I believe all creativity is like this. We need that part of the process to explore the moonshot ideas before we’re dragged back down to earth. We need to be able to run with the crazy, stupid and impossible ideas before someone tells us “it’s too expensive”, “it’s been done before” or “nobody will want to use it”.

So a few months ago I started working on a web application and I didn’t tell anybody what it was about. This approach was met with some curiosity and a lot of criticism. One critic said that I should definitely tell EVERYBODY what I was building, because then they would be able to give me feedback on my idea so I could make it better.

That is exactly the reason I wasn’t telling anyone about it.

See, while some things remain subjective, communities tend to form rough consensus on what they think is good, bad, crazy and stupid. If I start creating within the rules of good, bad, crazy and stupid then I’ve already built a strict set of rules around whatever it is I’m building. The shape of my idea has already been laid out for me, ready for me to fill it in with yet another colour. When someone says they’re making my idea “better”, what they really mean is they’re making it conform to the the collective notion of “good”. That’s no way to make anything interesting.

But even without feedback, this is hard mindset to break. As someone who’s lived in the same world as everyone else my whole life, I have hardwired notions of good, bad, crazy and stupid already.

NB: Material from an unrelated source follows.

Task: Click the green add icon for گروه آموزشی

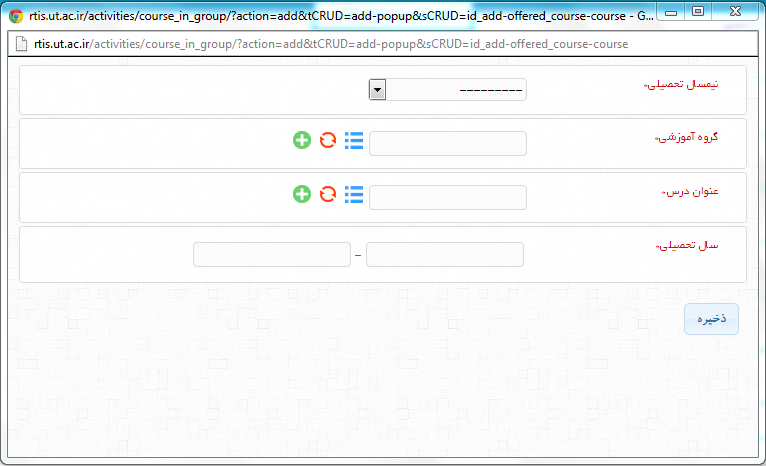Action: click(302, 140)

So how can I break free of that in my creative process?

So I decided I’m going to create the worst app I can think of. The craziest app I can think of. The stupidest app I can think of. Something nobody would ever want to use. Something everyone would laugh at. Something only a damn fool would make and nobody could even understand but me.

Then I’ll make a beautiful user interface and create a fabulous user experience, because that’s important to me.

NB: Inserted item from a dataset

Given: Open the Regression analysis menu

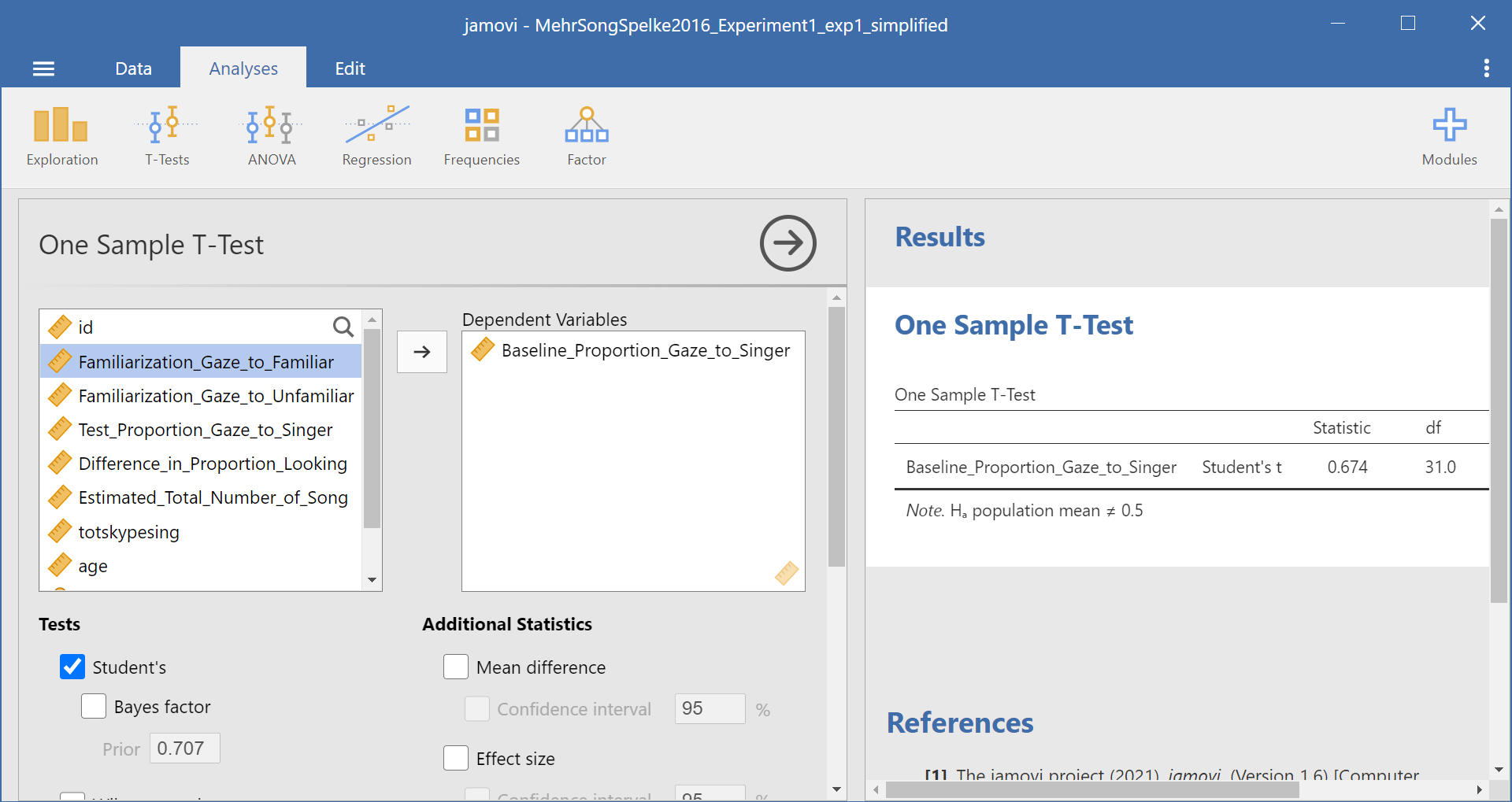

But I’m not going to tell you what it is.

3 thoughts on “Why I’m not going to tell you what I’m building

  1. This is a really interesting idea. I think that there’s some value to a safe haven, but I could still use some convincing that keeping it secret is the way to go.
    Have you come across the 6 thinking hats exercise?
    It sounds like the walled garden approach is to prevent some of the black and red hat thinking from “outsiders”. It’s possible that if you explicitly create a room and frame it as being a green and yellow hat room only, that you might be able to get some great “moonshot” ideas from the “outsiders”.
    Another, similar arena is the “Yes, and” exercise, as played by Improv actors. Each actor offers something to the scene, and it must be accepted and expanded upon.
    I wonder what the difference between a closed ecology of ideas and an open, but expansion based, ecology would be

    You know where to find me if you’d like to try :-)

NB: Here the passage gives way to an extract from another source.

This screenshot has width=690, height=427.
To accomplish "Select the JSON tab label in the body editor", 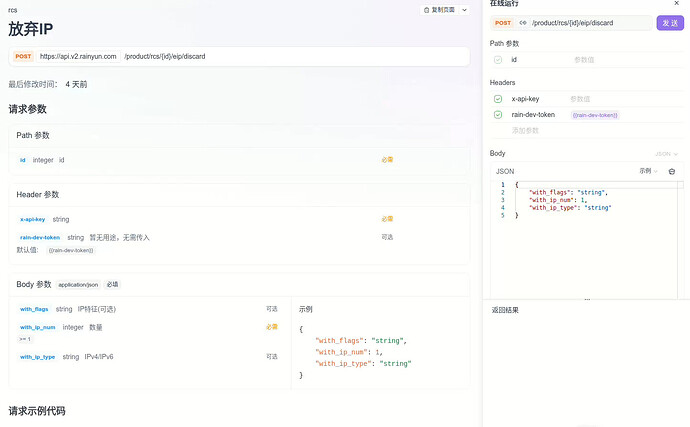I will (505, 171).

  2. Hey Andy. Another reason to take this approach is because of the reasons described in this talk: http://www.ted.com/talks/derek_sivers_keep_your_goals_to_yourself.html (shown to me after writing this post, but I agree with it too).

    I remember doing the 6 thinking hats exercise back in high school. I have to admit I haven’t used it since because I’d forgotten all about it. I think there’s a distinct difference between using a constructive brainstorming method such as the 6 thinking hats or the “Yes, and” exercise and just throwing your ideas at everyone you meet.

    Personally I’ll find that often when I throw ideas at people outside of a constructive environment, they usually try to point out all of the flaws and limitations of the idea and it’s just discouraging. I know some rare people who will engage with the idea in a constructive way, and it’s great to tell ideas to these folk because the idea can end up even greater than before. However, these people are few and far between. Or maybe I just know a lot of negative people!

    Regardless, I find that if I keep the idea to myself, my motivation to complete the project lasts a lot longer.

  3. I think there are some people who are good at looking at the seed of an idea, or a prototype, extrapolating it out to the finished product and providing useful feedback, and there are others who can’t help but view it as if it was a finished, mature product already, and judge it accordingly.

    So I agree with the secrecy idea, for the most part it’s better to keep scrappy ideas and prototype’s private or shared with a select group of people who you know will judge it based on the fact it’s just the seed of an idea, and not just cut it down with “yeah but it’s not finished”, and “hey that part is totally unimplemented”.